If micrognathia is not present, a syndrome or anomaly should not preclude supraglottoplasty in those with severe laryngomalacia that require intervention. The rates of failure and tracheostomy placement however may be higher in these patients and should be taken into consideration when counseling parents and managing this unique group of infants.

7. Surgical Management

Surgical management is indicated in those with severe disease. The most common indications for surgery are stridor with respiratory compromise and feeding difficulties with failure to thrive [1]. Severe airway obstruction with significant retractions, pectus excavatum, cor pulmonale, pulmonary hypertension, and hypoxia are all considered absolute indications for surgery.
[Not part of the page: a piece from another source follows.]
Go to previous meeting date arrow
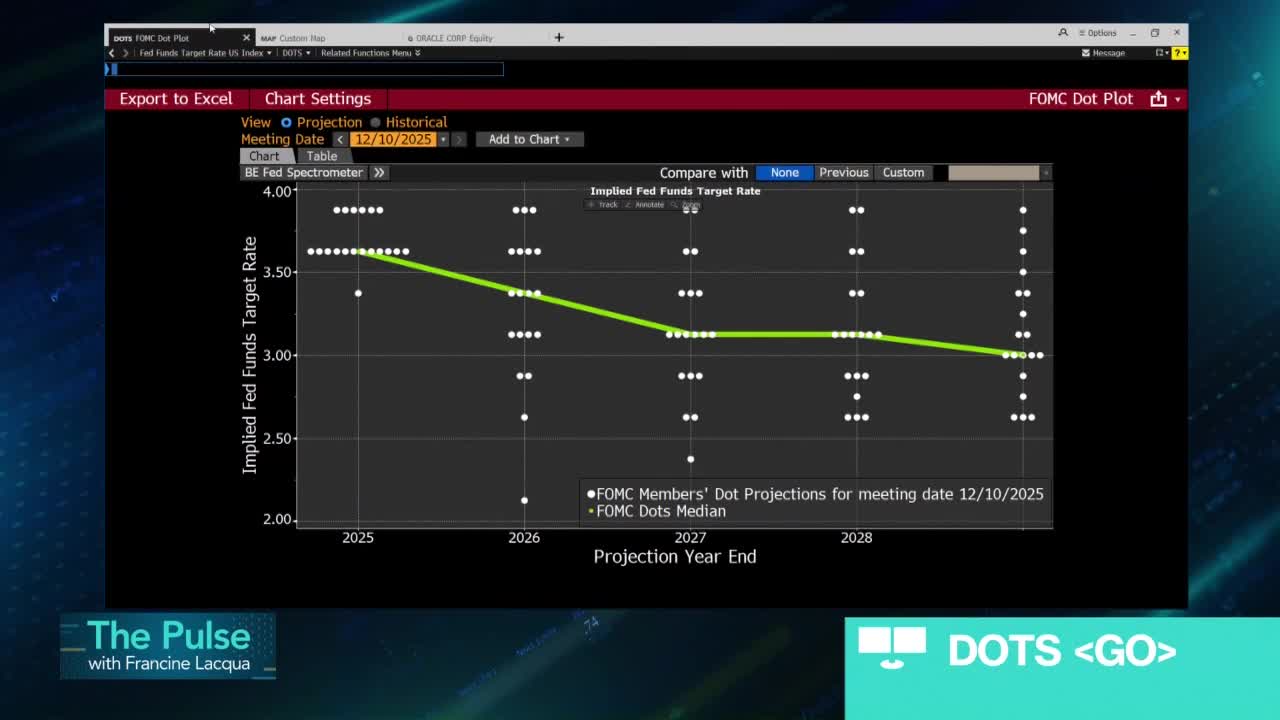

The relative indications are aspiration with recurrent pneumonia, weight loss without true failure to thrive, and a difficult to feed child who has not responded to acid suppression therapy. The decision to operate is individualized and based on the trend of the infants overall health and development. Supraglottoplasty is the mainstay of surgical treatment for laryngomalacia. The patient is anesthetized with a combination of mask and intravenous anesthesia. The airway is first evaluated by rigid endoscopy (microdirect laryngoscopy and bronchoscopy) to rule out secondary lesions of the subglottis and trachea. The supraglottis is visualized during spontaneous respiration, and the major areas of collapse are noted. The larynx is then exposed with operating laryngoscopes, and the supraglottoplasty is performed focusing on removal of the redundant arytenoid mucosa. As seen in Figure 1(c), the procedure is tailored to the patient’s areas of obstruction, and care is taken to preserve mucosa in areas prone to stenosis. The success of supraglottoplasty approximates 94% and has a low complication rate [1]. Revision supraglottoplasty or tracheostomy will be required in 19–45% of infants and is directly influenced by the number and type of medical comorbidities [2]. Tracheostomy is reserved for patients who continue to have life-threatening airway obstruction and who fail to improve after supraglottoplasty.

8. Conclusion

Laryngomalacia is a common disease of infancy where the diagnosis is suspected by primary care providers based on history. Those with mild disease can be managed expectantly. Continued monitoring of the symptoms is necessary as symptoms can progress over the natural course of the disease. Recognizing patient factors and symptoms associated with moderate and severe disease helps determine which infants will benefit from otolaryngology consultation. Identifying patient factors that influence disease severity and outcomes is an important aspect of counseling care givers and providing care to infants with laryngomalacia.